[TEXT SECTION — start]

But I just had to, had to, take another hit with the king and the ace showing. The "hit" is something called jemalloc, which is a improved memory allocator with lower overhead: instead of asking for little tiny allocations from the operating system, jemalloc creates "arenas" of larger memory blocks (assuming that more allocation requests are following) and then parcels those out with a faster internal routine. It also scales better between threads by keeping multiple arenas in play so they don't have to contend with each other. Certain kernel-level operations and multithreading are not well optimized on 10.4 as issue 193 demonstrates, and anything that reduces the amount of locking and waiting for kernel resources is clearly a benefit because of Firefox's increasing dependence on threads for multicore systems. You can read about the gory implementation details here.
Firefox works just fine with jemalloc disabled (since it is intended to be mostly transparent), and that is how we've shipped TenFourFox so far. (Near as I can determine, AuroraFox and SeaMonkeyPPC aren't using it either, or it's not actually turned on.) Well, 10.4 must have a really crummy default allocator, because after some fiddling to account for operating system differences, I was able to slot it in and WOW! the browser not only starts up apparently normally, but is noticeably faster. Most of the deadlocked sites we're tracking in issue 193 are up to 25% faster in wall clock time compared to the non-jemalloc 21, which is already itself faster than 20. Sites with less contention are less improved, of course, but it's an improvement right where we need it. Even if it doesn't fix the actual underlying issue in the kernel, it eliminates another source of contention, and that's enough to get us through the hump. 10.5 is considerably less affected due to kernel improvements, but it could still benefit as well.
But, and here's the "busted" part, major parts of the browser's interface to OS X are screwed up when using jemalloc as the allocator. While menus, widgets and gadgets all work, cut and paste doesn't work, minimizing the window doesn't work, and drag and drop doesn't work (they don't do anything other than log an error to the system console). If I rebuild the browser with jemalloc statically disabled, they start working again, so that's the problem. That's not shippable no matter how much faster the browser is, and there is at least one crash bug related to drag and drop on Intel 10.5 that caused Mozilla to disable jemalloc on anything less than 64-bit 10.6. The PowerPC kernel might not use the same code or crash in the same way, but right now I can't even test it.
I'm suspicious that memory alignment is the problem and it's stomping on some sort of internal memory move routine, but it's going to take a while to debug it and IonMonkey is still highest priority, so this is going to slip to Job 2. Still, look for it soon once I get IonMonkey into a working state (the interested can watch issue 218). 21 is an improvement over 20, but if I can get jemalloc off the ground, maybe we'll be able to say blackjack with 22 or 24. Never bet against the house!

[TEXT SECTION — finish]
[DATA EXTRACTS — start]

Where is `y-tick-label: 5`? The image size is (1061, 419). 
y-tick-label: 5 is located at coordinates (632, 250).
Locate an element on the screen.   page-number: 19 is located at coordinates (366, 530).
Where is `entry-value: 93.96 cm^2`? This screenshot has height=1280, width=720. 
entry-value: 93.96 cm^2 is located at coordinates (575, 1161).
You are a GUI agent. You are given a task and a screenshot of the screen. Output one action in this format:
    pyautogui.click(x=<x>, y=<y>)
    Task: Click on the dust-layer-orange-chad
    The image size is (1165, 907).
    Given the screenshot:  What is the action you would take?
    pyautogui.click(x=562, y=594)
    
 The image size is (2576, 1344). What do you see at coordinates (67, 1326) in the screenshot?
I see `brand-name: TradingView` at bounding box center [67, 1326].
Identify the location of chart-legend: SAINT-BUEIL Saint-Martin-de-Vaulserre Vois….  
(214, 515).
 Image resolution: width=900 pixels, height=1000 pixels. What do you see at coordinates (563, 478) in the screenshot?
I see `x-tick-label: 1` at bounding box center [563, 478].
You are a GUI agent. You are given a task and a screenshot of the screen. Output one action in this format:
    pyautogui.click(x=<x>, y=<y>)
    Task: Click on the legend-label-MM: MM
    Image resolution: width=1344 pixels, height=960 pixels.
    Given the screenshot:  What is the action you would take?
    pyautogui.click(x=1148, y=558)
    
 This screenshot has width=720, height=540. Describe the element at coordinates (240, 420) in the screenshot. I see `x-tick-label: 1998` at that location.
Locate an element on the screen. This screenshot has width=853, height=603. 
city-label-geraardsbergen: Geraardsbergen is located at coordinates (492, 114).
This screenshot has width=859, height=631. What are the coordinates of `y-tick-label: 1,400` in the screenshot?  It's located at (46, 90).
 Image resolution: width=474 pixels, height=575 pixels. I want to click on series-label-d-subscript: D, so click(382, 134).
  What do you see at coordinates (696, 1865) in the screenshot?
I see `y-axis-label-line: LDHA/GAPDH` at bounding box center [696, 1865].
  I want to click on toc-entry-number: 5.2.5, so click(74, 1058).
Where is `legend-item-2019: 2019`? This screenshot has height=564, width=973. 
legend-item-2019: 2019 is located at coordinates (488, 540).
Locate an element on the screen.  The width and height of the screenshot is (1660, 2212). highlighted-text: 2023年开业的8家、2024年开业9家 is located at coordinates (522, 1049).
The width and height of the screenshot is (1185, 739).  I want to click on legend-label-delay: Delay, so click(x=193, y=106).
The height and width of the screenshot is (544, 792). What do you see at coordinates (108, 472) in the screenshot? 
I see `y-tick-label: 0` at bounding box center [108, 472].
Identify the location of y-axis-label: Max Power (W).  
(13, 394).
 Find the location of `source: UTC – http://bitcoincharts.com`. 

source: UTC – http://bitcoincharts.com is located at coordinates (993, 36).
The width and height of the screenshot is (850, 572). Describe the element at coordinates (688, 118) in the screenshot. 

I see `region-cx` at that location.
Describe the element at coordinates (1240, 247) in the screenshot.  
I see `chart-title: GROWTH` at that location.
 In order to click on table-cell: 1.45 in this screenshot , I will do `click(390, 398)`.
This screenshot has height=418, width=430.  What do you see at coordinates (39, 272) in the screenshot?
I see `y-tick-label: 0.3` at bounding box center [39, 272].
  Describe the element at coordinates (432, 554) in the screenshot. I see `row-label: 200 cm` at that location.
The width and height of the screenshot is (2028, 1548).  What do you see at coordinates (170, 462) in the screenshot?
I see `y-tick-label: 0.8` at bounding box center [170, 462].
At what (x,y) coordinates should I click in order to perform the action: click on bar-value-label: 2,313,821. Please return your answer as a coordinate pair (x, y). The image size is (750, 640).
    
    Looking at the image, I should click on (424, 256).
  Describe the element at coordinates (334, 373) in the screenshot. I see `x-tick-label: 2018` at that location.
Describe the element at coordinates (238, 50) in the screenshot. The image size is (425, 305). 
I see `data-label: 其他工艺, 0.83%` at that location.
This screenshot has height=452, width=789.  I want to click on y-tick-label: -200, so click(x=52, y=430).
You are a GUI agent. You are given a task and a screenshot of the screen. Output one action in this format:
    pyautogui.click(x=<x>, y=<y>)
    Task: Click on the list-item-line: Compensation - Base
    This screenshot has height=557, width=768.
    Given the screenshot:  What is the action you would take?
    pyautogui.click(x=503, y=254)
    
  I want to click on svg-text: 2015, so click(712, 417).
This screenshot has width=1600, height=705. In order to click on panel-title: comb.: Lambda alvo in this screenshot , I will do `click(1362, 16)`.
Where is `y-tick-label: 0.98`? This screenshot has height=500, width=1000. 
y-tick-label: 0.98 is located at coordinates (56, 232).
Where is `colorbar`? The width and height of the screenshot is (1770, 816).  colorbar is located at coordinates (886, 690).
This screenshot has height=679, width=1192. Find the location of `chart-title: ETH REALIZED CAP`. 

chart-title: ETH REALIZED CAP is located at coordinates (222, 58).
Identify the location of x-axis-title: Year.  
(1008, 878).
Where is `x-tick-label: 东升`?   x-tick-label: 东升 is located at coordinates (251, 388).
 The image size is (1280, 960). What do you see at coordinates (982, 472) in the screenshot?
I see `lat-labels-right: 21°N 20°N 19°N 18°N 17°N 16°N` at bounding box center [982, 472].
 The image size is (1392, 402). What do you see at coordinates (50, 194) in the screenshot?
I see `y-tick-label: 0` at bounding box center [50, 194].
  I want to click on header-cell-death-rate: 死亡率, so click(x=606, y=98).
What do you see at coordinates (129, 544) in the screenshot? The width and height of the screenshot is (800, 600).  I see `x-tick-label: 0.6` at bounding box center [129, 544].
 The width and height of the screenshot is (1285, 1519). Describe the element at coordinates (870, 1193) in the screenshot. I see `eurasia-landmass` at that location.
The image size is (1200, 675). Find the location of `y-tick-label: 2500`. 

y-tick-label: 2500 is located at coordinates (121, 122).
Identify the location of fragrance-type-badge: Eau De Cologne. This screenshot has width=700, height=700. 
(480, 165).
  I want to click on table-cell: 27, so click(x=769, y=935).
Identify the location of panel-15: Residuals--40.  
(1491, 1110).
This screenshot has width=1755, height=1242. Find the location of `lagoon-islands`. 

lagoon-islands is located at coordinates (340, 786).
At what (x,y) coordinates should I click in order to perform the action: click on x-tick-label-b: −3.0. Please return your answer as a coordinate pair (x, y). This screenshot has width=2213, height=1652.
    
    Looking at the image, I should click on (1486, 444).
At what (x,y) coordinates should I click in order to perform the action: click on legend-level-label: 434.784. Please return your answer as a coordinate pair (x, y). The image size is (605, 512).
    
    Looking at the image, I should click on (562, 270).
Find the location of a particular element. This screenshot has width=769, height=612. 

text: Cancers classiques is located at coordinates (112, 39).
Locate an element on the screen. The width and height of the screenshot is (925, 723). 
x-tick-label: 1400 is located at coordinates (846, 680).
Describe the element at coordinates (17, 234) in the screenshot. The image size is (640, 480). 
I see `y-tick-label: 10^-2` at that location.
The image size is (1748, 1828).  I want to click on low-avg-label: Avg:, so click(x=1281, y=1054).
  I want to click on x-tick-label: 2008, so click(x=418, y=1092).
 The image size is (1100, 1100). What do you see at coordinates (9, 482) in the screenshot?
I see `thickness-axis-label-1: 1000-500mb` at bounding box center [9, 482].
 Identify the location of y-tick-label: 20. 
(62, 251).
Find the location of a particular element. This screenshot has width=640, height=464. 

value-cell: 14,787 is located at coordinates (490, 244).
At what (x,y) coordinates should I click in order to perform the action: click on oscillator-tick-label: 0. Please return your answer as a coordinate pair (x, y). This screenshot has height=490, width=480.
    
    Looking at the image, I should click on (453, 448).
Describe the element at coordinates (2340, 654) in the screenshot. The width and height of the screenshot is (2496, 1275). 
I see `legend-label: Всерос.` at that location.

[DATA EXTRACTS — finish]

— DIRECTIONS FOR THIS TASK —
Return the full text about jemalloc in TenFourFox word for word, from beginning to end. This data has nothing to do with the text about jemalloc in TenFourFox.

— SOLUTION —
But I just had to, had to, take another hit with the king and the ace showing. The "hit" is something called jemalloc, which is a improved memory allocator with lower overhead: instead of asking for little tiny allocations from the operating system, jemalloc creates "arenas" of larger memory blocks (assuming that more allocation requests are following) and then parcels those out with a faster internal routine. It also scales better between threads by keeping multiple arenas in play so they don't have to contend with each other. Certain kernel-level operations and multithreading are not well optimized on 10.4 as issue 193 demonstrates, and anything that reduces the amount of locking and waiting for kernel resources is clearly a benefit because of Firefox's increasing dependence on threads for multicore systems. You can read about the gory implementation details here.
Firefox works just fine with jemalloc disabled (since it is intended to be mostly transparent), and that is how we've shipped TenFourFox so far. (Near as I can determine, AuroraFox and SeaMonkeyPPC aren't using it either, or it's not actually turned on.) Well, 10.4 must have a really crummy default allocator, because after some fiddling to account for operating system differences, I was able to slot it in and WOW! the browser not only starts up apparently normally, but is noticeably faster. Most of the deadlocked sites we're tracking in issue 193 are up to 25% faster in wall clock time compared to the non-jemalloc 21, which is already itself faster than 20. Sites with less contention are less improved, of course, but it's an improvement right where we need it. Even if it doesn't fix the actual underlying issue in the kernel, it eliminates another source of contention, and that's enough to get us through the hump. 10.5 is considerably less affected due to kernel improvements, but it could still benefit as well.
But, and here's the "busted" part, major parts of the browser's interface to OS X are screwed up when using jemalloc as the allocator. While menus, widgets and gadgets all work, cut and paste doesn't work, minimizing the window doesn't work, and drag and drop doesn't work (they don't do anything other than log an error to the system console). If I rebuild the browser with jemalloc statically disabled, they start working again, so that's the problem. That's not shippable no matter how much faster the browser is, and there is at least one crash bug related to drag and drop on Intel 10.5 that caused Mozilla to disable jemalloc on anything less than 64-bit 10.6. The PowerPC kernel might not use the same code or crash in the same way, but right now I can't even test it.
I'm suspicious that memory alignment is the problem and it's stomping on some sort of internal memory move routine, but it's going to take a while to debug it and IonMonkey is still highest priority, so this is going to slip to Job 2. Still, look for it soon once I get IonMonkey into a working state (the interested can watch issue 218). 21 is an improvement over 20, but if I can get jemalloc off the ground, maybe we'll be able to say blackjack with 22 or 24. Never bet against the house!